Die Frau des Maurerfischers wird nervös, sie hat sich lange mit ihrem Mann besprochen. Beide haben begriffen, dass dem Tischlerbauern auf diese Weise heute schon ein Teil der Fische gehört, die erst noch zu fangen sind. Verzweifelt suchen sie nach einem Ausweg aus dieser Situation. Letztendlich bieten sie der Familie Tischlerbauer an, ihnen Haus, Hof und das Fischerboot zu übereignen. Im Gegenzug müssen die Tischlerbauers die Schulden aus dem Schuldbuch löschen. Da sie vorerst im Haus wohnen bleiben müssten, bis ein neues errichtet wird, bieten sie den Tischlerbauers die Zahlung eines monatlichen Wohnzinses an. Die Familie Tischlerbauer stimmt zu.

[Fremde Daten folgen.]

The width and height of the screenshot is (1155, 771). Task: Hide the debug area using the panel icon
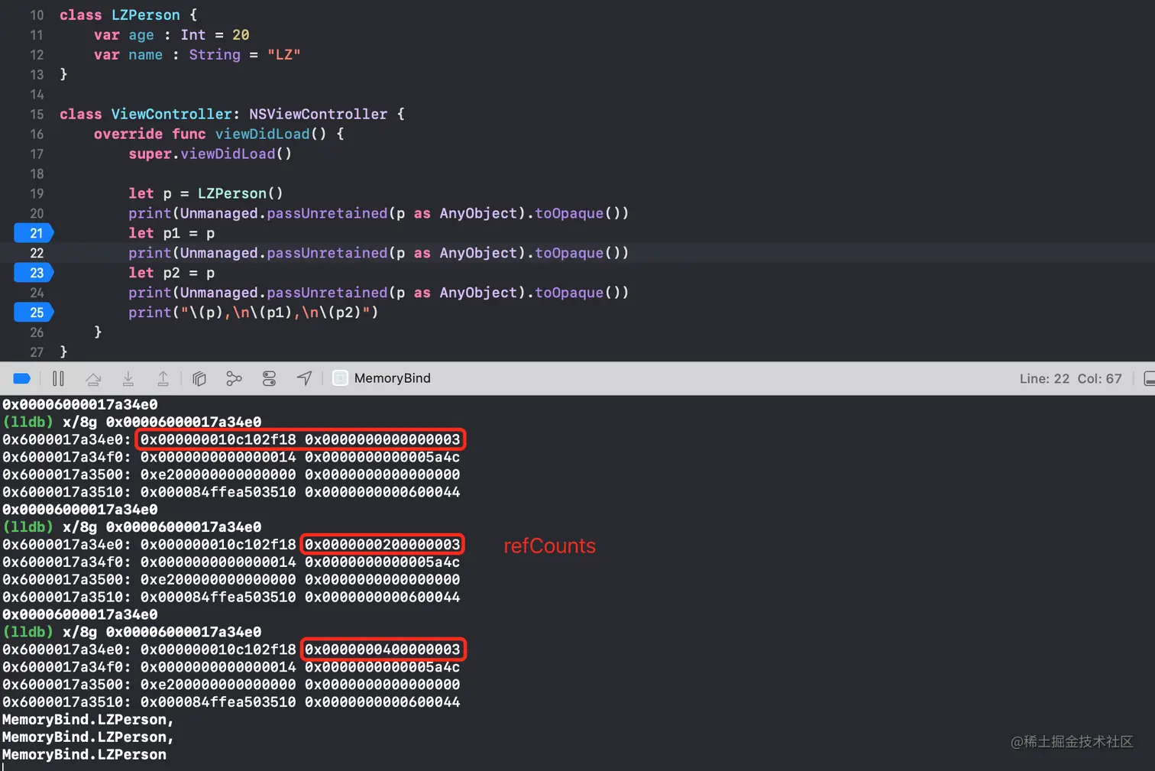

Um nicht wieder in das Schuldbuch eingetragen zu werden, fängt nun die Familie Maurerfischer an zu sparen. Am Ende des Jahres ist das neue Haus fertig, die Miete für das alte Haus ist bezahlt und die Familie hat noch 1.500 Zettel. Beim Tischlerbauern aber weinen der Töpferschmied und der Weberschneider, weil sie diesmal weder die Zinsen, noch die Tilgung bezahlen konnten, was der Tischlerbauer mit großem Stirnrunzeln im Schuldenbuch vermerkt. Vorsorglich weist er schon einmal darauf hin, dass er im nächsten Jahr das Risiko, die 1.000 Zettel zu verleihen, wohl nicht mehr eingehen könne. Man müsse gemeinsam darüber nachdenken, ob nun nicht die Häuser übereignet werden müssten.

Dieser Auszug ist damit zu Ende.